Megan Grant became the first college softball player to hit 40 home runs in a single season in 2026, a milestone that landed days before UCLA was set to open the Women’s College World Series against top-seeded Alabama on Thursday, May 28.
Grant’s homer made a headline already heavy with numbers: UCLA has hit 200 home runs in a single season and set NCAA single-season records in 60 games with 651 runs scored, 623 RBIs, 1,355 total bases and 323 extra-base hits. The 40th long ball capped a run that included her 39th two weeks before the WCWS and a first-season homer she hit two days after her final stint with the basketball team — she had appeared in 14 games for the UCLA women’s basketball team between Nov. 3 and Feb. 4.
The arc of Grant’s season — finishing as a two-sport senior and then exploding at the plate — has become a rallying point for fans. Kaitlyn Laabs began wearing a chef’s hat and blue apron at Easton Stadium starting with the Bruins’ NCAA Tournament Regional as a nod to Grant’s nickname “Chef Megan,” and Laabs said she would wear the chef outfit while supporting UCLA at Watch Me! Sports Bar in Long Beach during the Women’s College World Series. Laabs, who met Grant last weekend, praised her as a rare talent: "I just think that Megan Grant is a generational player not just in her skill set on the field but in how she carries herself — she’s a class act, and she’s the consummate teammate." Teammate Taylor Tinsley added, "I feel like I get the best seat in the house," watching the damage unfold.

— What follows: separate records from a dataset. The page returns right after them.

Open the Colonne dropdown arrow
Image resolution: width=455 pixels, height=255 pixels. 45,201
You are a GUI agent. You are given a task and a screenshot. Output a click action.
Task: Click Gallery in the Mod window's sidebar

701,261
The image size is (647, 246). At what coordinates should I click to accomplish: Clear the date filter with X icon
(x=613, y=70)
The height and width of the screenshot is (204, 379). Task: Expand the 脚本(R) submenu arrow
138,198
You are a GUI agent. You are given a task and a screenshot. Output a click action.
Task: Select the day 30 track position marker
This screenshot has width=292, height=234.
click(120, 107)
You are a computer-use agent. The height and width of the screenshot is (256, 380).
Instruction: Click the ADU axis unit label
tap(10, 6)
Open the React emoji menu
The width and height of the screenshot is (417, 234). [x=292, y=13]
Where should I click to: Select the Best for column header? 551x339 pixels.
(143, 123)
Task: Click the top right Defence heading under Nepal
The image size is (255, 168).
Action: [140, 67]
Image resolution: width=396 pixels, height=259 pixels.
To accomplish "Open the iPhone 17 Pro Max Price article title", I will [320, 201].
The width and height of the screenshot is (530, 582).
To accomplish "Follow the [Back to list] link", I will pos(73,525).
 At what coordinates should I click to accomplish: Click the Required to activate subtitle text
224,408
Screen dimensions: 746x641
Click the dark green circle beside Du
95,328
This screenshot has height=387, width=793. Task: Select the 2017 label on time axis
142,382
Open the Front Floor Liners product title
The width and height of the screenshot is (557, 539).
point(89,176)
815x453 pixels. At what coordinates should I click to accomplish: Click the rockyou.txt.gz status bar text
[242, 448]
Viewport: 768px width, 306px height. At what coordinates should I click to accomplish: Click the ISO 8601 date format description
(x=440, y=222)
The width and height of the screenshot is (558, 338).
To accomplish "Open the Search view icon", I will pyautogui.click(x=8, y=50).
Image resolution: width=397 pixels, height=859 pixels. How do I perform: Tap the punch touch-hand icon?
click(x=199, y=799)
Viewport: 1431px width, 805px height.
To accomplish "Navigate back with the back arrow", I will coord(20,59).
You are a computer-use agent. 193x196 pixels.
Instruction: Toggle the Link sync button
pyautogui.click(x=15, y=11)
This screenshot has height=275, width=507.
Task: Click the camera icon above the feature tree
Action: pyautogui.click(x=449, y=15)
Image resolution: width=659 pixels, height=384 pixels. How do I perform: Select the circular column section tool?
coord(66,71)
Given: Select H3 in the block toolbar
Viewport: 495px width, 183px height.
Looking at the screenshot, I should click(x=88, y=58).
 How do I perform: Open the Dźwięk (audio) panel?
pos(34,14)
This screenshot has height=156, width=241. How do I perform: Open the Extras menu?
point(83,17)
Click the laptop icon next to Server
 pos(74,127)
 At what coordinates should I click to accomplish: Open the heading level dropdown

Grant has been candid about how the season unfolded around her. "When they got to the WNBA, I was like, ‘OK, you guys are good, off on your own adventures,’" she said, describing relationships with teammates who left for the pro ranks. "They always FaceTime me and everything. And I'm just so grateful for them, and they're always keeping in touch. Some girls still go to the games and everything. It's a really tight-knit family." She credited the coaching culture for helping her balance two sports: "I learned so much from that group. Also, there was a lot of similarity between Coach Cori (basketball coach Cori Close) and Coach I (softball coach Kelly Inouye-Perez). I feel like the coaches at UCLA all talk the same language, which is awesome for me. They really brought out my joy and my competitive spirit, just balancing those two."
That coach, Kelly Inouye-Perez, has overseen an offense built to attack. "The old saying was, defense wins championship," she said. "But it has become a very offensive game. So the object of the game is to outscore your opponents, and that's what we're here to do." The program’s offensive identity has been summarized by a single line from UCLA legend and associate head coach Lisa Fernandez: "Touch first base." That motto, Fernandez says by habit and emphasis, is the small, relentless instruction behind an offense that set those NCAA marks.
The wrinkle is seed and schedule. UCLA enters the WCWS as the eighth-seeded team, set to face top-seeded Alabama in the opener, a matchup that tests whether historic hitting can overcome bracket positioning and the quality of the opposition. The Bruins are chasing a 13th national title in their 37th WCWS appearance; the question is no longer whether they can score — the numbers say they can — but whether they can do it against the tournament’s best pitching when it matters most.
Answering that will begin Thursday, May 28, when UCLA’s offense, guided by Fernandez’s small-moment insistence to "Touch first base," faces Alabama. The simplest conclusion the season supports is this: UCLA’s identity is offensive, and that identity delivered a historic season — now it must hold up under the pressure of the WCWS. If Grant’s 40 homers and the Bruins’ record totals mean anything, they mean UCLA will not be an easy out, no matter the seed.